Retracing the argument, we’ve shown that, if $\zeta$ is a root of the factor $f(x)$, so is $\zeta^p$ for any $p$ not dividing $n$. If $\alpha$ is any primitive $n^{th}$ root of $1$, then $\alpha=\zeta^a$ for some $a$ relatively prime to $n$. But then $a=p_1\cdots p_k$ where the $p_i$ are primes not dividing $n$ (not necessarily distinct). It follows that $\alpha=((\zeta^{p_{1}})^{p_{2}})^{\ldots}$ is also a root of $f(x)$. In other words, all of the primitive $n^{th}$ roots of one are roots of $f(x)$. That means that $f(x)=\Phi_{n}(x)$ and $g(x)=1$, so $\Phi_{n}(x)$ is irreducible.

Corollary: The field $\Q(\mu_{n})$ has degree $\phi(n)$ over $\Q$.

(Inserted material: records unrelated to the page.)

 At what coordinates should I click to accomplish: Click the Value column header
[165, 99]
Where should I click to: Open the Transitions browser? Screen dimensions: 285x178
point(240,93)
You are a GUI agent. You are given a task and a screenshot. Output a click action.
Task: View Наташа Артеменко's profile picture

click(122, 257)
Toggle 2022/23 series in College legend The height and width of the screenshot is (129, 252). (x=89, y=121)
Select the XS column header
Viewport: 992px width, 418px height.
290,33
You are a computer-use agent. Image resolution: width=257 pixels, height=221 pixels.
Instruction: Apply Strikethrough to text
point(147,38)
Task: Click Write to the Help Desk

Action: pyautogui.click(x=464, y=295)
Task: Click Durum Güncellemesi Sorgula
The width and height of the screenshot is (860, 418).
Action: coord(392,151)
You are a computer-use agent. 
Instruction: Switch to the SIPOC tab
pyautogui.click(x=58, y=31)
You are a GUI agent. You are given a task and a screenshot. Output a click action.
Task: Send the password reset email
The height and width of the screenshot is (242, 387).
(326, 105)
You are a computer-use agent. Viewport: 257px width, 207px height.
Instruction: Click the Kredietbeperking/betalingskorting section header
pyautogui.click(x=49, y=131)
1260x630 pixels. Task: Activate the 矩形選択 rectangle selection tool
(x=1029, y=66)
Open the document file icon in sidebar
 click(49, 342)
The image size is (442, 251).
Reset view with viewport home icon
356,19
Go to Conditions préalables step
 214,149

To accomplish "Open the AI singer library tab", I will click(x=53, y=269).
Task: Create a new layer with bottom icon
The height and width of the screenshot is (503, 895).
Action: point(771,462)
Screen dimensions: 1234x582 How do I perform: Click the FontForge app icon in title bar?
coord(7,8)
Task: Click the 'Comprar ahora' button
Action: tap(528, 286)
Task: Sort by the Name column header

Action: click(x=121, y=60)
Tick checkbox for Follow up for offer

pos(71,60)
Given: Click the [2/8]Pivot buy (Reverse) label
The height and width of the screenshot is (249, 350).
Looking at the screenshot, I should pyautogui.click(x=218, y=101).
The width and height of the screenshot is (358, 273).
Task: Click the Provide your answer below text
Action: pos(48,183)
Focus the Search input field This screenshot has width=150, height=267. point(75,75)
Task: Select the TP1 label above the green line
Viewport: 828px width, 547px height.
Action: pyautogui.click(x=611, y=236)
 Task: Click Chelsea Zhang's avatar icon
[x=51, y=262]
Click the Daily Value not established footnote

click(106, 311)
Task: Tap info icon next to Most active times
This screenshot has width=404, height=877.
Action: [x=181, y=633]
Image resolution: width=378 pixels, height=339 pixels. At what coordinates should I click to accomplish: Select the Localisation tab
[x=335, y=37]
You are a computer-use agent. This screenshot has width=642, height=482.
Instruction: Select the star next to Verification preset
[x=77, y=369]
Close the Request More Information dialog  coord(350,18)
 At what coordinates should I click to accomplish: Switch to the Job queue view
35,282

### The cosine of twenty degrees

In our work on constructibility we claimed that the 60 degree angle could not be trisected because a twenty degree angle is not constructible. Now

$2\cos 20^{\circ}=2\cos{2\pi/18}=e^{\pi i/9}+e^{-\pi i/9}.$

Now $e^{\pi i/9}$ is a primitive $18^{th}$ root of one and there are $\phi(18)=6$ such; they are roots of $\Phi_{18}(x)$. Now

$x^{18}-1=(x^9-1)(x^9+1)$

but also

$x^{18}-1=\Phi_{1}(x)\Phi_{2}(x)\Phi_{3}(x)\Phi_{6}(x)\Phi_{9}(x)\Phi_{18}(x)$

Now:

$\begin{matrix} Phi_{1}(x)=x-1 \\ \Phi_{2}(x)=x+1 \\ \Phi_{3}(x)=x^2+x+1 \\ \Phi_{6}(x)=x^2-x+1 \\ \end{matrix}$

so some algebra tells us that

$\Phi_{18}(x)=\frac{x^9+1}{x^3+1}=x^6-x^3+1.$

This in turn means that, if $\zeta=e^{\pi i/9}$, then $\zeta^{3}+\zeta^{-3}=1$ (divide $\Phi_{18}$ by $x^3$). But

$(\zeta+\zeta^{-1})^3=\zeta^{3}+\zeta^{-3}+3(\zeta+\zeta^{-1})=1+3(\zeta+\zeta^{-1}).$

In other words $2\cos\frac{2\pi i}{18}=\zeta+\zeta^{-1}$ satisfies the cubic polynomial $x^3-3x-1=0$.